### Data for analysis
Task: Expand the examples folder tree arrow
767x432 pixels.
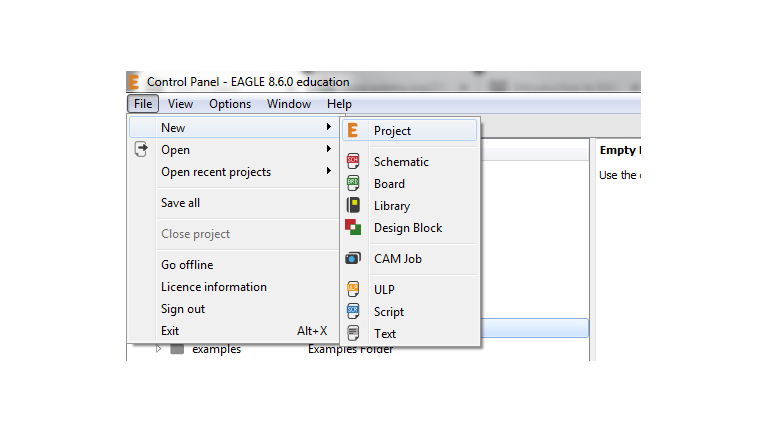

...

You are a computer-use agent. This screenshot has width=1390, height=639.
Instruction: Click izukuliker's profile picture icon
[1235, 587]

### Work task
Word for word, restate the lines above from the line containing "Task: Expand the examples folder tree arrow" through the line containing "767x432 pixels.", with both included and nothing else.

### Exercise output
Task: Expand the examples folder tree arrow
767x432 pixels.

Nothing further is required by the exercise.